Start Text segment

When Halloween approaches, parents are usually absorbed with costumes and candy, but playing Halloween games is a great way to make the spooky day fun and festive. Host a Halloween party and try out some of these games with your kids and their friends.
These games work well for toddlers and preschoolers. In many cases, they can also be adapted for older children.
Toddlers have very active memories, so challenge them with a bewitching Halloween game. Place a bundle of small Halloween decorations on a cookie sheet (perhaps a spider ring, a piece of candy corn, a plastic frog, etc.) Gather children around a large table. Reveal the cookie sheet filled with goodies for 10 seconds. Cover with a scarf and quiz the kids to discover who can remember everything on the tray. The player with the highest correct answers wins.
To get the wiggles out of a group of playful kids, set up a balloon pop game. Fill large balloons with candy (helium balloons are preferred.) Pass out one filled balloon per player. Let children sit, play, bounce, and punch their balloons until they pop! Because bits of balloon can pose a choking hazard, make sure this is an adult supervised activity.
A game of musical chairs works for younger kids especially when you use spooky Halloween music. Use one less chair than the number of children playing so when the spooky music stops, one child is left without a seat. After each turn, remove another chair from the line-up so there is always one less chair than there are children. The winner is the last one seated
A great pumpkin hunt can be done similar to an Easter egg hunt. Hide small plastic pumpkins filled with treats or use small treat bags to hide. Time the children and have them racing to find the treats.

End Text segment
Start Raw data

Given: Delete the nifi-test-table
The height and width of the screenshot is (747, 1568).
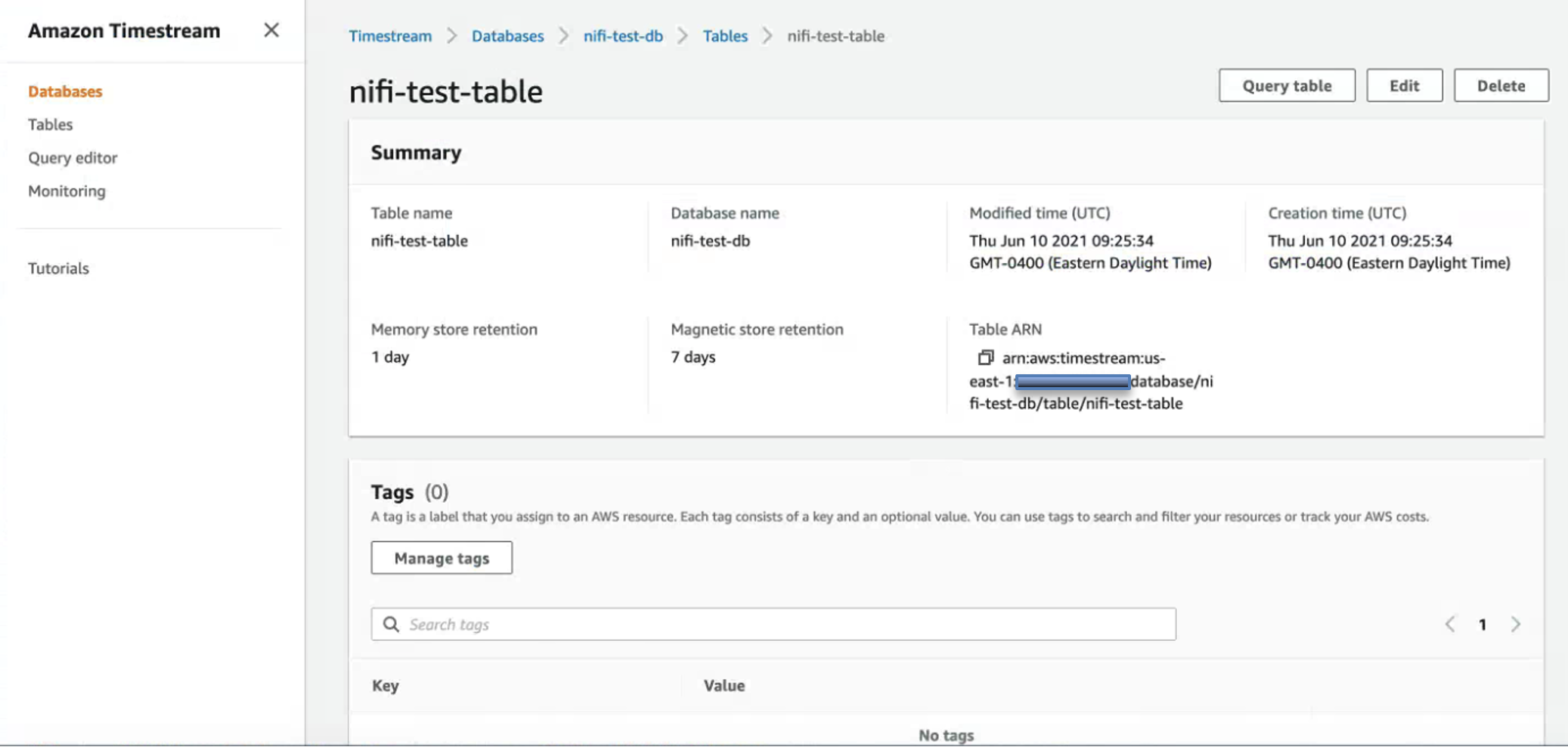Looking at the screenshot, I should pos(1500,85).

End Raw data

▶ _Tasks for this exercise_
#1 In the Halloween games text, how long are the children shown the cookie sheet in the memory game?
#2 Reproduce word for word the part of the Halloween games text starting with "To get the wiggles" and going on through "adult supervised activity.".
#3 Based on the Halloween games text, do these statements agree with it: (a) helium balloons are preferred for the balloon pop game; (b) the great pumpkin hunt is compared to a scavenger hunt; (c) the winner of musical chairs is the last child left standing? Answer yes or no for each, quoting the words that decide it.

▶ _Solved tasks_
#1 For 10 seconds.

#2
To get the wiggles out of a group of playful kids, set up a balloon pop game. Fill large balloons with candy (helium balloons are preferred.) Pass out one filled balloon per player. Let children sit, play, bounce, and punch their balloons until they pop! Because bits of balloon can pose a choking hazard, make sure this is an adult supervised activity.

#3
(a) Yes: "helium balloons are preferred."
(b) No: "A great pumpkin hunt can be done similar to an Easter egg hunt."
(c) No: "The winner is the last one seated"